Leading Up to Microsoft
Tuesday, May 19, 1998; Page A12
Since passage of the Sherman Act in 1890, the federal government has brought broad antitrust actions against many of the country's largest corporations, with varied success. The Sherman Act and the subsequent Clayton antitrust statutes make it a crime to "monopolize or attempt to monopolize" or enter into combinations that might "substantially ... lessen competition." But the ambiguity of those simple proscriptions has given the courts wide latitude in interpreting the laws over the years. Here are the major cases and the year each was decided:
Northern Securities Co. (1904). The Supreme Court ruled that consolidation of two railroads serving different markets was, nonetheless, illegal on its face, in part because it involved businesses that were essential to other industries. The essential facilities doctrine is now also a facet of the Microsoft case.
Standard Oil of N.J. (1911). The Supreme Court ordered the breakup of John D. Rockefeller's infamous trust, which controlled 90 percent of the market for refined oil products, particularly kerosene. The court found that Rockefeller had used "unnatural methods," maintained his monopoly by coercing railroads to give him preferential shipping rates, engaged in selected predatory pricing to drive competitors out of business, and spied on rivals. Thirty-four separate entitities were created by the breakup, including the corporate ancestors to present-day Exxon, Mobil, Chevron and Amoco.

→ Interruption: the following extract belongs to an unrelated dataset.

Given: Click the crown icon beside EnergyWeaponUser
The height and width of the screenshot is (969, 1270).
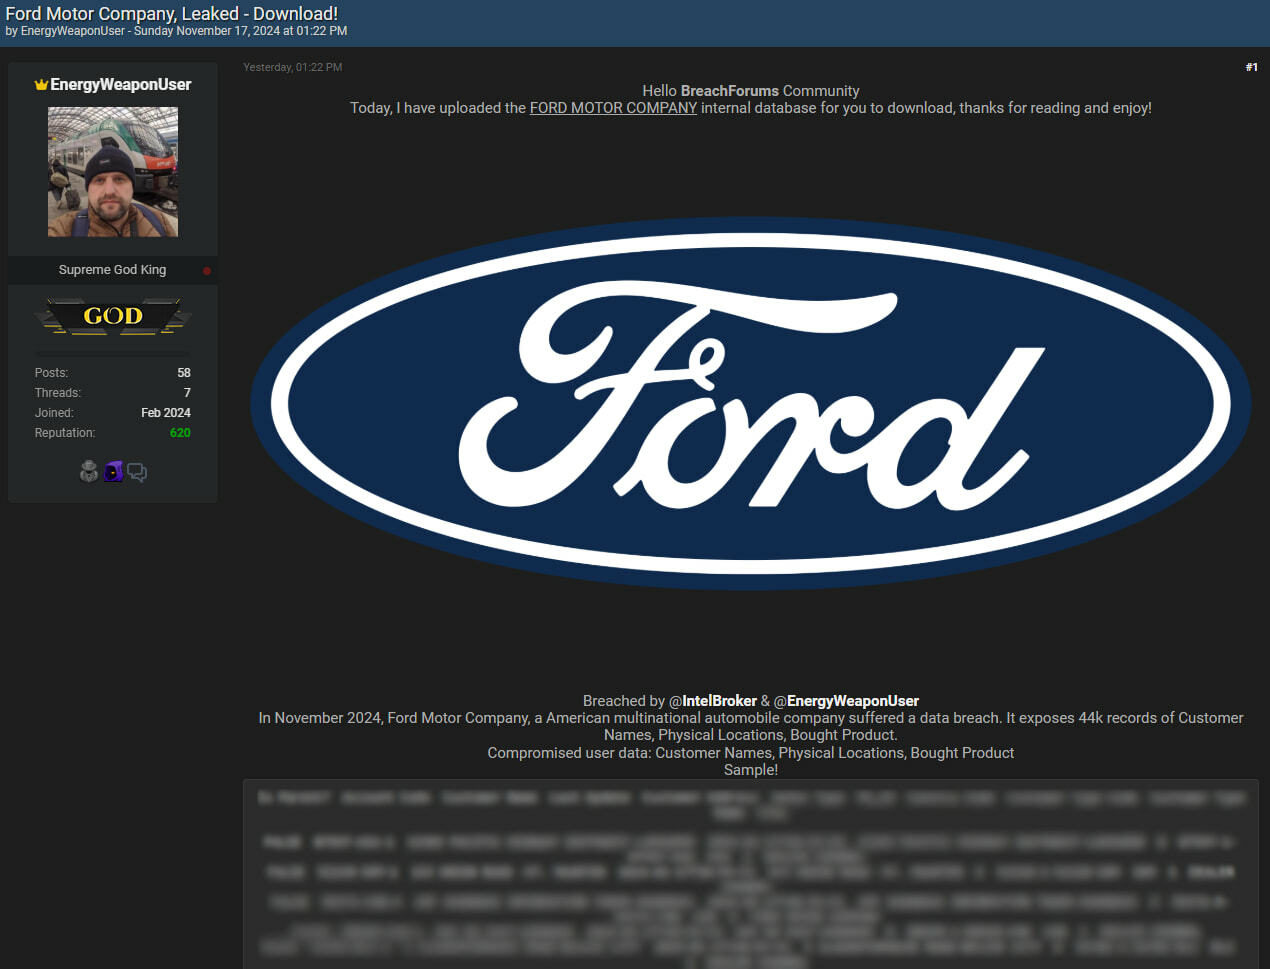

American Tobacco Co. (1911). The tobacco trust controlled 95 percent of the cigarette market following the purchase of 30 competitors. The Supreme Court found that the company had maintained its monopoly through predatory pricing and exclusive contracts with wholesalers -- issues similar to those in the suit against Microsoft. Present-day Reynolds, Liggett & Myers and P. Lorillard were all created out of the court-ordered breakup.
United States Steel Co. (1920). Formed from 180 separate entitites, U.S. Steel controlled more than 80 percent of the domestic steel market when the government first sued in 1911. By the time trial began, however, the company's market share had been cut to 40 percent. And although its executives were found to have met regularly with rivals who often followed its lead in raising and lowering prices, the Supreme Court ruled that the collusion did not constitute price fixing. As a result of the decision, the government brought no major antitrust cases for more than a decade.

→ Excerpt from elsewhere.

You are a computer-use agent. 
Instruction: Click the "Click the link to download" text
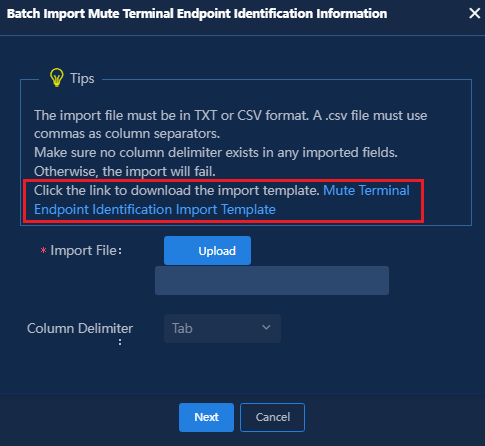pos(177,191)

Aluminum Co. of America (1945). A federal appeals court in New York ruled that while the company had legally gained control of 90 percent of the market through ingenuity and efficient production methods, Alcoa had foreclosed potential competition by creating excess capacity and holding its prices and profits at low levels. Although the company was required to sell off several plants, the tough precedent set in the case was subsequently overturned by Supreme Court decisions.
Paramount Pictures Inc. (1948). Paramount and four other studios were found to have limited competition in the movie business by distributing their films exclusively to their own chains of movie theaters. Although the Supreme Court forced the studios to divest their theaters, such unions and alliances have been allowed again recently.
E.I. du Pont de Nemours Co. (1957). The Supreme Court ruled that DuPont had used its 23 percent stake in General Motors to lock in guaranteed sales of its paints and fabrics to the world's largest automaker in an illegal restraint of trade. DuPont subsequently sold its GM shares.
Arnold Schwinn & Co. (1967). The Supreme Court ruled that virtually all attempts by the then-dominant manufacturer to dictate how its bicycles were sold and resold by wholesalers and retailers were, on their face, illegal. The precedent was largely overturned a decade later in a private antitrust suit brought by GTE-Sylvania.
International Business Machines Corp. (1982). After a 15-year legal battle, the Reagan Justice Department dropped its case against the dominant computer company, which had originally been accused of trying to maintain illegally its monopoly by bundling products and using its control over computing standards to exclude potential rivals. The Microsoft case raises many of the same issues.
American Telephone & Telegraph Co. (1982). The Justice Department accused the company of using its legal monopoly in the local telephone market to prevent competition in the long-distance and telephone equipment markets. After an eight-year legal battle, AT&T agreed to spin off local phone service to seven regional phone monopolies.